Будучи в Лондоне, я находился у самых истоков процесса, его подготовки и был непосредственным свидетелем и участником весьма сложных переговоров об учреждении военного трибунала. С советской стороны в этих переговорах участвовали член Военной коллегии Верховного суда СССР генерал-майор юстиции И.Т. Никитченко, который впоследствии был назначен судьей Нюрнбергского трибунала от СССР, и профессор международного уголовного права А. Н. Трайнин. При них я был единственным помощником, так что в мои обязанности входило быть и переводчиком, и секретарем, и экскурсоводом, и завхозом. Делегацию Соединенных Штатов возглавлял член Верховного суда США Роберт Джексон, впоследствии главный обвинитель на процессе в Нюрнберге, Великобритании — сэр Дэвид Максуэлл-Файф (будущий заместитель главного обвинителя на процессе), Франции — судья Робер Фалько (заместитель члена трибунала от Франции).

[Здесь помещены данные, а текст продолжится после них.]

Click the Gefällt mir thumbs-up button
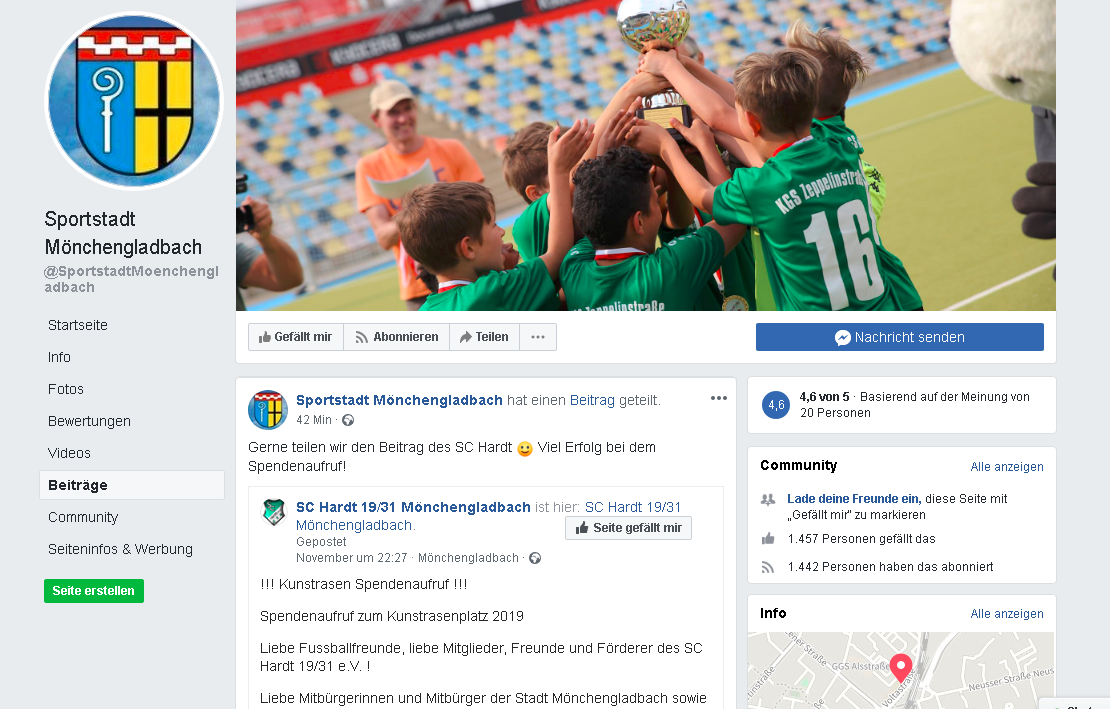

Началу переговоров в Лондоне о согласовании Устава трибунала предшествовало весьма сложное маневрирование. Англичане с самого начала возражали против какого-либо суда над главными немецкими военными преступниками. По их мнению, целесообразнее было составить список наиболее злостных из них и казнить их без суда и следствия по решению правительств союзных держав. На основе некоторых косвенных данных можно предполагать, что в Лондоне опасались, как бы суд не превратился в обмен взаимными обвинениями, в ходе которого подсудимые могли использовать некоторые неприглядные действия английского правительства, такие, как молчаливое согласие с захватом Гитлером Австрии, мюнхенский сговор, который привел к аннексии Чехословакии, и кое-что другое. На встрече с Рузвельтом в Квебеке в сентябре 1944 года Черчилль даже уговорил последнего поддержать эту позицию, которую в английских правительственных кругах называли «наполеоновским прецедентом» — как известно, французски император был отправлен на остров Святой Елены не по решению суда, а на основе политического решения союзных держав.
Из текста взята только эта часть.